It was 2011 when my good friend Dr. M. and I discovered that we had both come home from the library with different novel-length retellings of “The Twelve Dancing Princesses” and started trading titles. I’ve kept reading any of these that come out as I’ve found them, including last year’s The Girls at the Kingfisher Club. So I was delighted when my blogging friend Cheryl at Tales of the Marvelous offered me a review copy of her self-published novel-length retelling of that very story, which as a bonus is a companion to The Wanderers, which I also enjoyed.

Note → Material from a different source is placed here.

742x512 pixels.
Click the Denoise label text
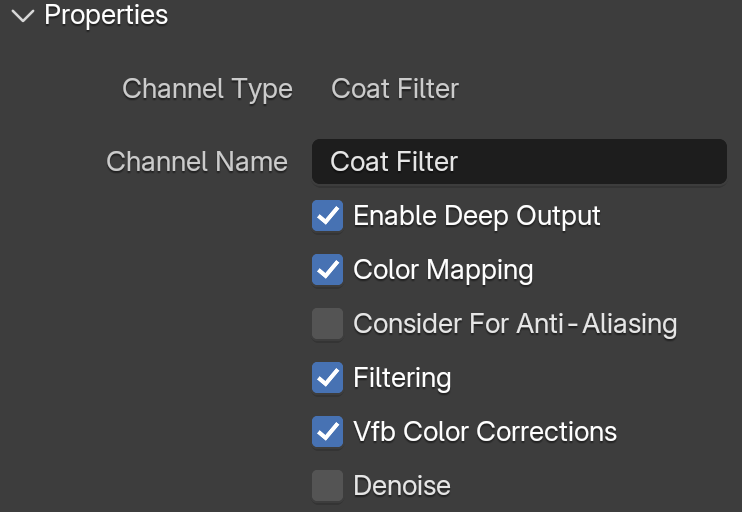402,486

storytellerThe Storyteller and Her Sisters by Cheryl Mahoney. Stonehenge Circle Press, 2014.
Alyra and her eleven sisters have names that all start with the letter “a” – Alyra, Avira, Amina, Atalya, and so on. Inside their private chambers, they drop the “A” and go by Lyra, Vira, Mina, Talya and so on. Outside, they dress identically and keep their names as similar as possible so that no one, including their father, can tell them apart. Because the secret under the castle has so warped their father’s mind that he will do anything to them to make it his own. Once, he followed their mother under the castle to the locked gates and saw the forest of gold and silver trees. Now all he wants is to make that wealth his own, and he will not let his daughters leave the castle until they give it to him. But they have their own reasons for resisting him…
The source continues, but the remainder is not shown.